季節性インフルエンザの有効性に関する報告は多くありますが、アメリカ疾病予防管理センター(CDC)の調査によると、一般に健康成人に不活化インフルエンザHAワクチンを接種した場合の感染防止効果率は、60〜90%とされています。施設内の高齢者における発症予防効果は30〜40%低下しますが、肺炎や入院を防止する効果は50%、脂肪の予防効果は80%みられたと報告されています。また国内で実施された健康成人を対象とした臨床試験では、1回のワクチン接種により、70%以上で有効レベル以上の抗体価の上昇が確認されています。

一方、インフルエンザの場合、発症する1日前から鼻汁中にウイルスの排出が認められ感染性を有するため、感染防止対策を発症者のみに実施しても、感染の拡大を防ぐことはできません。タミフルやリレンザ等のインフルエンザ治療薬も実用化されていますが、感染前にワクチンで予防することが最も有効な防御手段です。

特にインフルエンザ患者と接触するリスクの高い医師や看護師は、自身への職業感染防止、患者や他の職員の施設内感染防止、インフルエンザ罹患による欠勤を防止するためにも、積極的にワクチンを受けることが推奨されます。
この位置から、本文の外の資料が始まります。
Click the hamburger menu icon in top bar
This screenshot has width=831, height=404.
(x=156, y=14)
日常診療で患者との接触リスクが低い医師であっても、冬にインフルエンザ予防接種 バイトや病棟管理、病棟回診を非常勤で行っている場合には、ワクチン接種を受けたほうが無難です。

インフルエンザワクチンは接種してから効果の発現までに約2週間を要すること、その後約5ヶ月間効果が持続すること、また、過去に感染歴やワクチン接種歴のない場合と、免疫学的記憶のある場合では効果発現までに差が生じると考えられていることから、ワクチン接種の時期は12月上旬までに完了することが勧められます。

接種回数は通常年1回ですが、過去にインフルエンザワクチンの接種歴がない場合は、2回接種したほうが抗体価が上がるという報告もあるので、接種者の意思と医師の判断によっては、3〜4週間間隔で2回接種することも可能です。
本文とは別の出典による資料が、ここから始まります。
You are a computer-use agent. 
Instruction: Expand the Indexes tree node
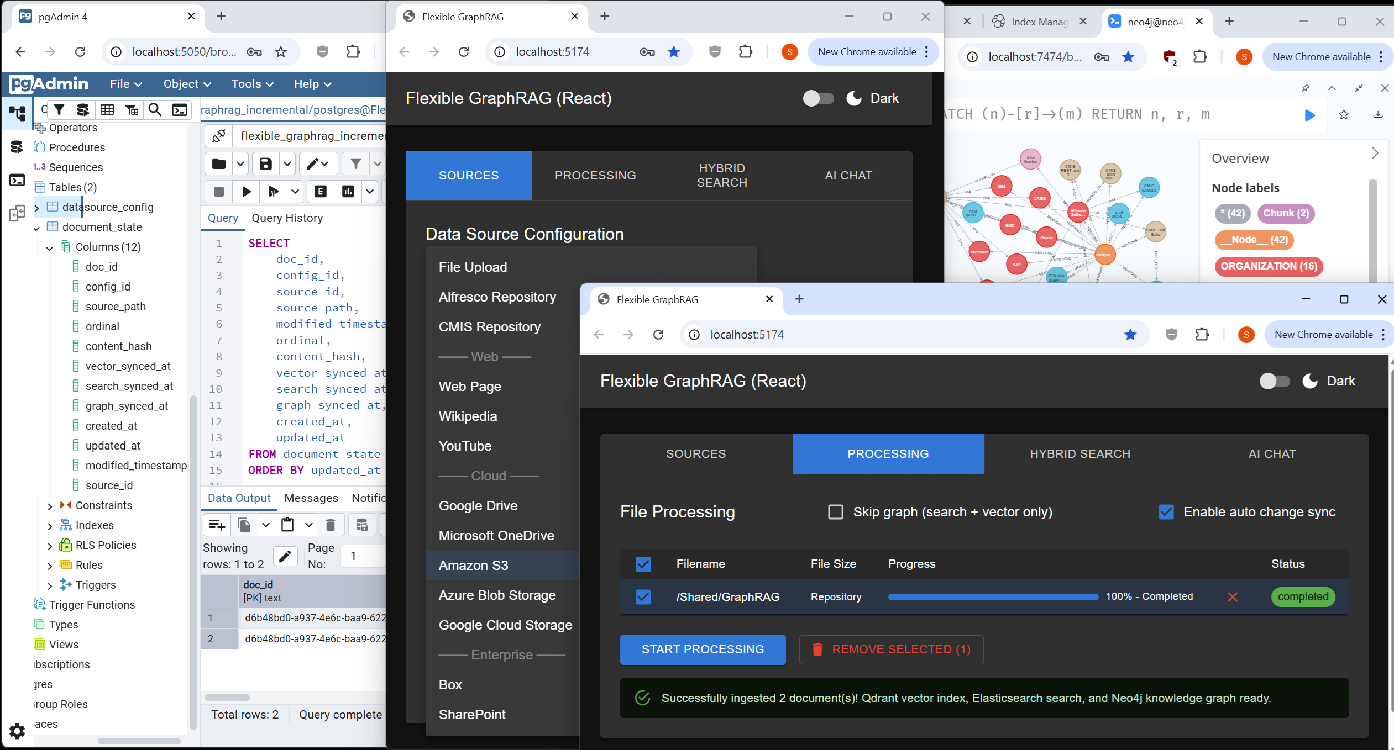click(50, 525)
長時間勤務となりがちな医師や看護師は特に十分な栄養と睡眠を確保することが重要となり、インフルエンザ流行時には日常の健康管理により注意を払う必要があります。

患者と接触する医師、看護師は、標準予防策に加え、飛沫感染予防策および接触感染予防策を行う必要があります。流行時に普段のサージカルマスク着用やうがいによりインフルエンザウイルスの飛沫感染を防止できるか否かについてのエビデンスはないものの、感染防止対策の範囲を拡大して実施することは少なくとも不利益にはならないとされています。
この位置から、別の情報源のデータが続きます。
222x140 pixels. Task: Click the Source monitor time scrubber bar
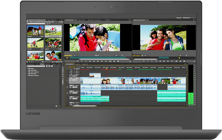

感染予防を目的とした医療従事者への抗インフルエンザ薬の投与は薬剤耐性の問題を防止する観点から、投与は限定的にするべきとされています。医療従事者の場合、季節性インフルエンザに対して通常はワクチン接種を受けているはずであり、感染リスクのある患者と接触する場合には、適切な感染防止対策をとっているはずなので、抗インフルエンザ薬の予防投与は基本的には不要だからです。